É em termos políticos que somos forçados a perguntar: quando é que as restrições vão acabar? Exigir que se tracem metas, objectivos. Até onde estamos dispostos a ir na limitação das liberdades? Vejamos o seguinte: a vacinação teve inicio em Dezembro. Nessa altura era ponto assente que no Verão a maioria da população estaria vacinada, a população de risco totalmente protegida e poderíamos começar o regresso à vida normal. Passaram seis meses e as restrições mantêm-se sem que haja alguma ideia sobre até onde podem ir. O desvario é tal que há 6 meses o importante era proteger a população de risco para que não morresse e agora visa-se impedir que os jovens estejam na rua entre as 23 horas e as 5 da manhã para que não contraiam uma doença que raramente os afecta. É verdade que há casos de risco que desconhecemos. Mas quantas pessoas morrem todos os dias nas estradas? Segundo a Autoridade Nacional da Segurança Rodoviária, em 2019 foram cerca de 472. Vamos impedir que se circule de automóvel? Hoje restringimos a saída ao fim-de-semana na Área Metropolitana de Lisboa. O governo vai decidir o mesmo no Verão para o Algarve? E quando a variante Delta se tornar dominante em todo o país, o governo vai restringir a circulação entre concelhos? Como não há objectivos definidos nem metas estabelecidas não temos qualquer ideia do que possa vir a acontecer. De hoje em diante qualquer liberdade pode ser restringida com o pretexto do combate à Covid-19.

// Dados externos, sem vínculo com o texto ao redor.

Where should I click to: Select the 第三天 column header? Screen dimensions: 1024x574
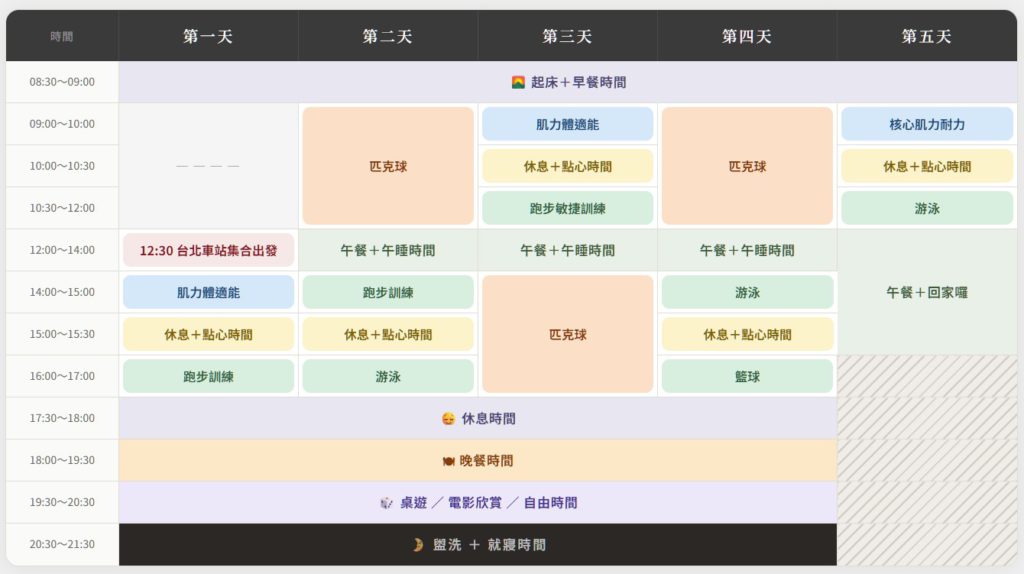click(567, 36)
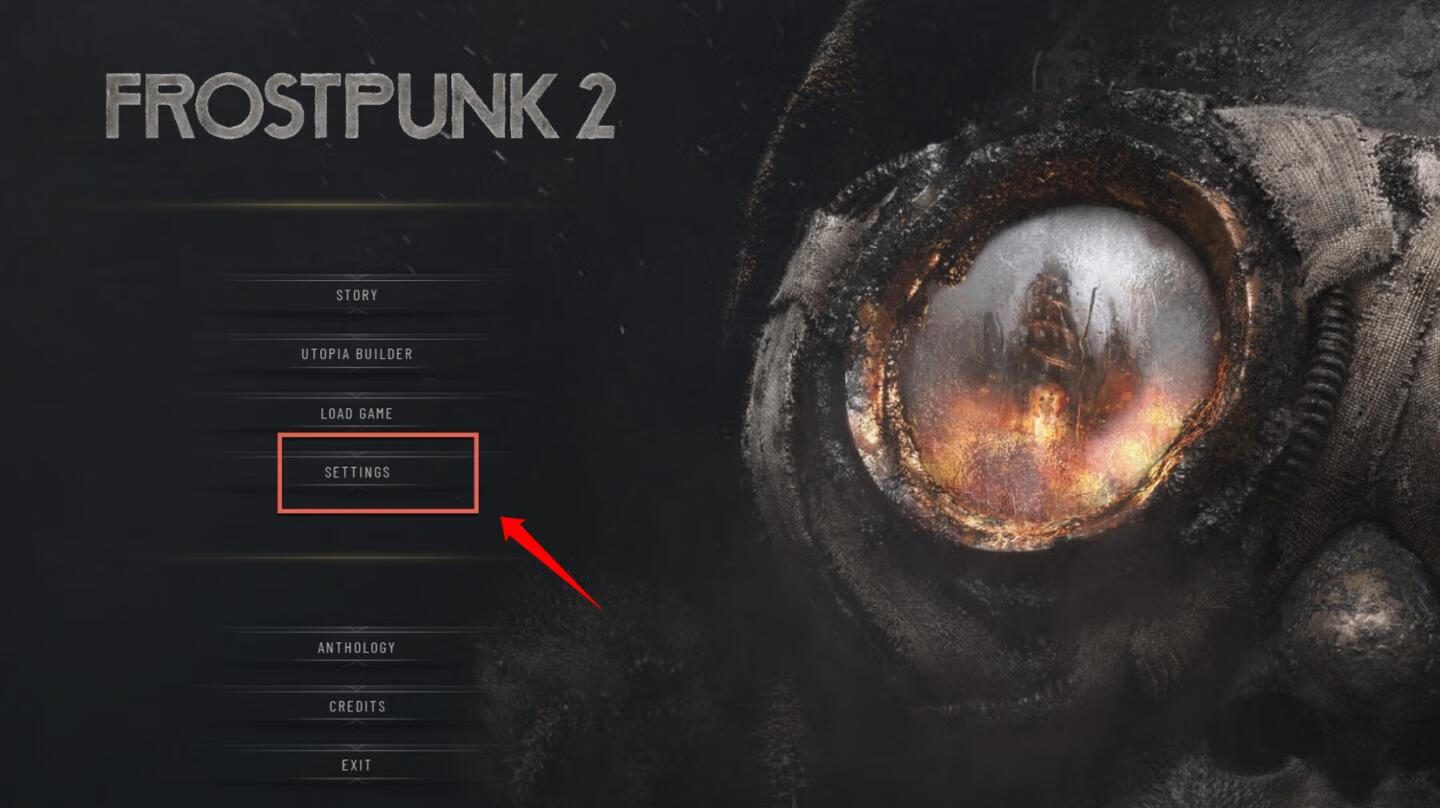Click the red arrow pointing at Settings

(x=550, y=560)
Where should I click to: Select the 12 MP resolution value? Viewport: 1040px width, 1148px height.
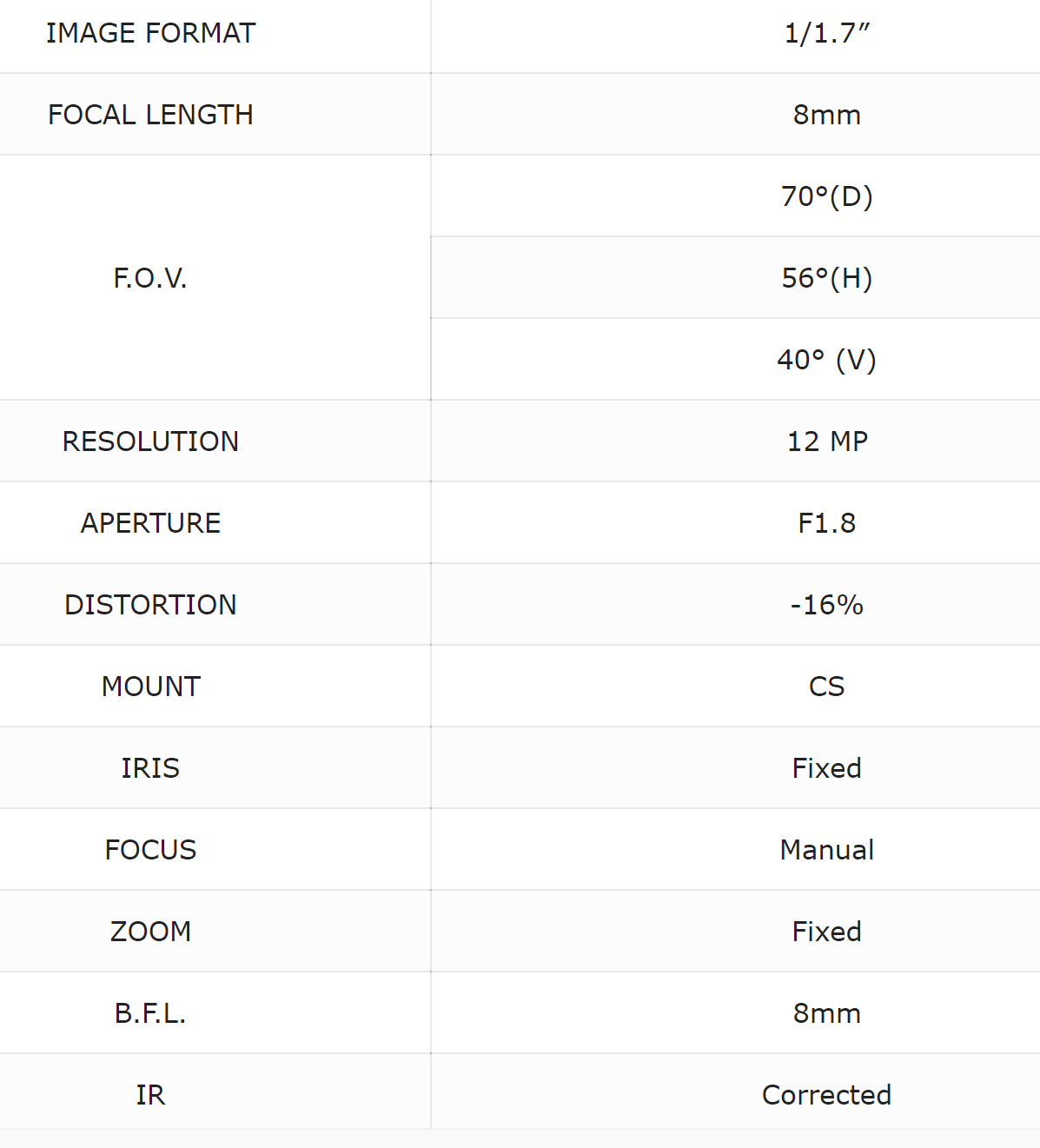tap(827, 441)
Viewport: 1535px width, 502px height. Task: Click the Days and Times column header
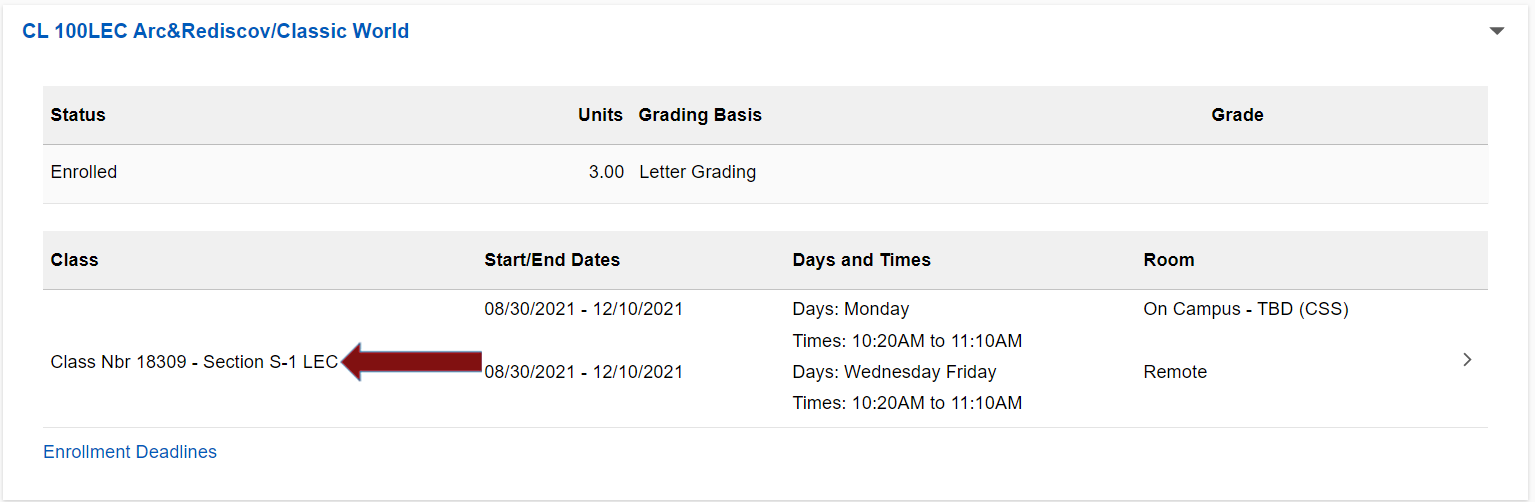point(861,260)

O receio é legítimo porque as restrições impostas, que não apontam objectivos nem metas, acabam por ser totalmente aleatórias e não têm sustentabilidade real. Se a proibição de entrada e saída da AML ao fim-de-semana visa evitar o alastramento da variante Delta ao resto do país é essencial que se pergunte se a dita variante não se alastra entre segunda e sexta-feira. Os cafés, os restaurantes e as pastelarias fecham em Lisboa a partir das 15h30 ao fim-de-semana porquê? Só depois dessa hora e nesses dias é que se torna perigoso frequentá-los? Antes das 15h30 não há contágios? No interior dos cafés restaurantes e pastelarias só podem estar 4 pessoas por grupo. Porquê? Se estiverem 5 o risco é maior? E se um grupo tiver 3, o do lado não pode ter 5 para compensar? Bem sei que qualquer regra tem de estabelecer limites, mas o problema aqui é a regra ser aleatória. Estas são perguntas sem resposta porque as restrições impostas não têm qualquer base que as sustente. Podem existir mil e uma razões que expliquem por que motivo é proibido sair de uma região em certos dias e não noutros e porque os restaurantes devem estar fechados numas horas e não noutras. Nenhuma terá ligação directa e efectiva com o impedir a propagação do vírus.

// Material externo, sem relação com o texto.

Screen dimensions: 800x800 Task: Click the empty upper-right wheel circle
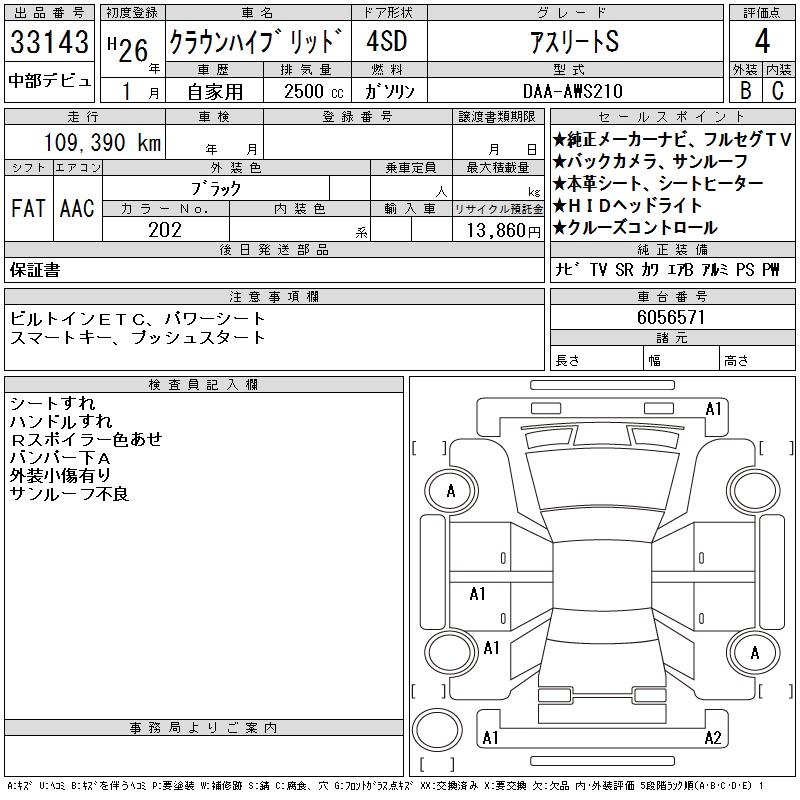(754, 491)
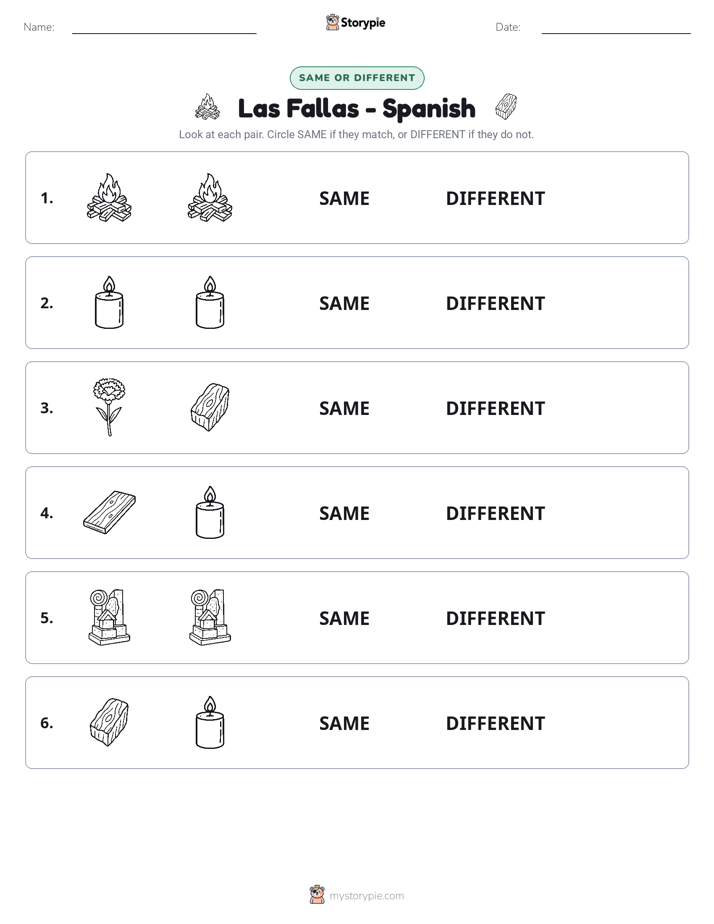Choose SAME for pair 1
Viewport: 714px width, 924px height.
(344, 199)
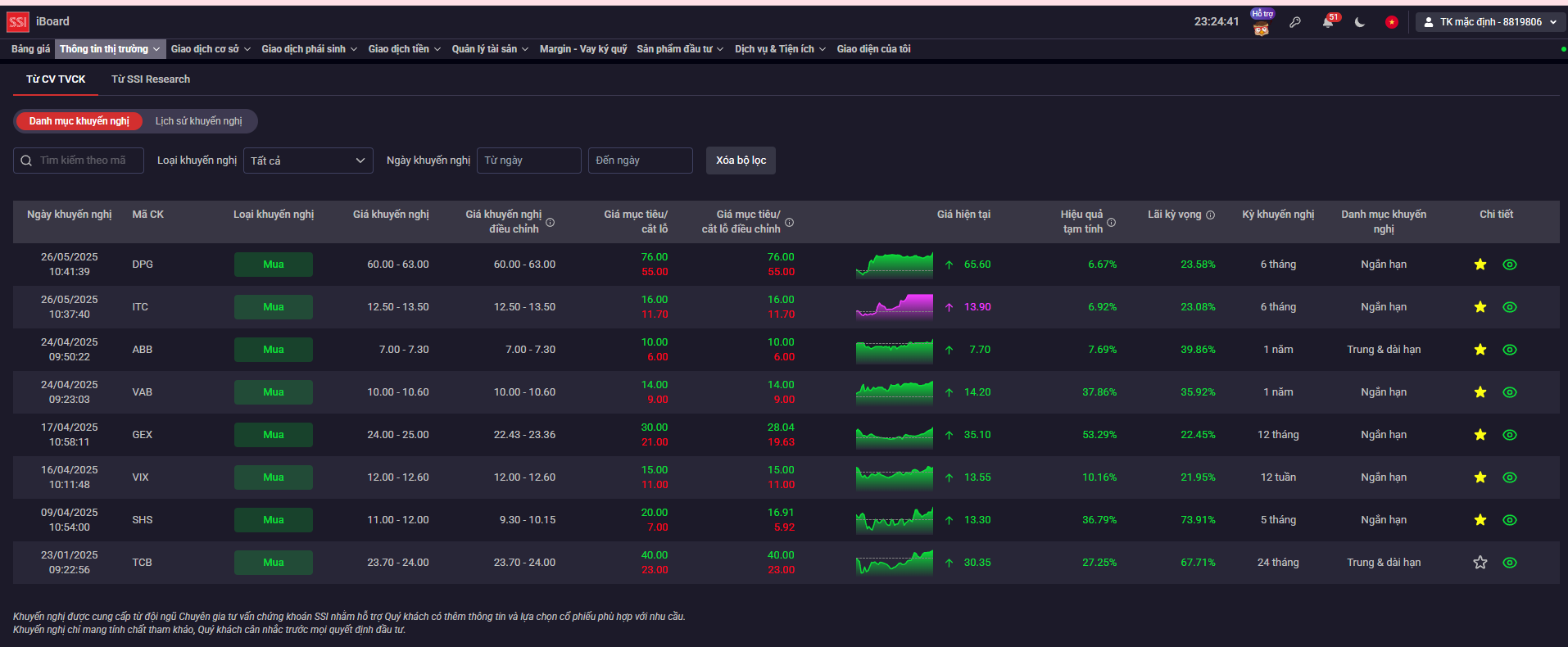Expand Giao dịch cơ sở menu
The width and height of the screenshot is (1568, 647).
click(x=211, y=49)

Como não há qualquer base que sustente a decisão política que impõe as restrições, não temos  também a mínima garantia que as liberdades nos vão ser restituídas nem quando tal possa vir a acontecer. No Verão passado era impensável andar de máscara na rua; hoje ponderamos a sua obrigatoriedade nas praias. No Verão passado era inimaginável não circularmos livremente pelo país; hoje queremos saber o que precisamos para obter um certificado digital. Há seis meses bastava, para que as restrições fossem levantadas, que a população de risco fosse totalmente vacinada e a restante recebesse, pelo menos, uma primeira dose; hoje, aceitamos que a imunidade só surge duas semanas após a segunda dose e que mesmo assim temos de fazer quarentena se em caso de contacto com um infectado. Há um ano lamentávamo-nos por não haver uma lei que regulamentasse as restrições das liberdades em caso de pandemia; hoje encolhemos os ombros porque as restrições são inconstitucionais. Entretanto, as liberdades que considerávamos essenciais foram guardadas num canto à espera de melhores dias que, sem qualquer meta política estabelecida, não sabemos quando chegarão.

A degradação do regime que se quer livre e democrático está à vista. Muito provavelmente este vírus não vai desaparecer de repente. O mais certo é que dure anos ou até acabe por ficar. Se assim for, como é que vamos fazer? Vamos continuar a fazer de conta que a liberdade é um valor e um princípio estruturante do regime? Entretanto, e enquanto não nos decidimos, temos boas razões para temer que suceda com as restrições o que está acontecer com o vírus.